■ DIRECTIONS FOR THIS TASK ■
Say how many lines in the following data hold the word "computer". Write nothing but that number.

■ Data excerpts ■
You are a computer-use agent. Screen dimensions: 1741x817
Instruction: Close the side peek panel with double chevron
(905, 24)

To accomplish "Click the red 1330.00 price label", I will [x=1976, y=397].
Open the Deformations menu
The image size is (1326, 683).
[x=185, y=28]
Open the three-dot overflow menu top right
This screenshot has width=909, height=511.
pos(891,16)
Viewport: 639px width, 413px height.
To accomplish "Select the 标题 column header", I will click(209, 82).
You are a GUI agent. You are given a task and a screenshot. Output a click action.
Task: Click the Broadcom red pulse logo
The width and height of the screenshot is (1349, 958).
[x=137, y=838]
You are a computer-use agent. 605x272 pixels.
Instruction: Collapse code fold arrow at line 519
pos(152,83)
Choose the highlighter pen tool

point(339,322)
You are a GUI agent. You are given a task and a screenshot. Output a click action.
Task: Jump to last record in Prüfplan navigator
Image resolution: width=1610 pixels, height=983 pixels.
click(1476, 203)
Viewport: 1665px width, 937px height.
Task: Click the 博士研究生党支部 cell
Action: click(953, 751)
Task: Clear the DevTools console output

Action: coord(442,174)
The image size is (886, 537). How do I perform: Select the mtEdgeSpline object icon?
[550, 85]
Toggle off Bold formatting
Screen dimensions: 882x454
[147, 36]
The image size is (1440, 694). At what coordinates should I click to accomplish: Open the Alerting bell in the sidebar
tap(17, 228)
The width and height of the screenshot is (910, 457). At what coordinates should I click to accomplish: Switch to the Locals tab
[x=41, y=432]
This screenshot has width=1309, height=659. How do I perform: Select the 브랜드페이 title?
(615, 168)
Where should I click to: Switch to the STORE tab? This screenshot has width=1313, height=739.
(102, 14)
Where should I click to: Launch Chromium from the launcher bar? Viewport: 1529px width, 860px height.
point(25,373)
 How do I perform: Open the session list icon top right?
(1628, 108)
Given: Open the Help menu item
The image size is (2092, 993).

■ YOUR SOLUTION ■
2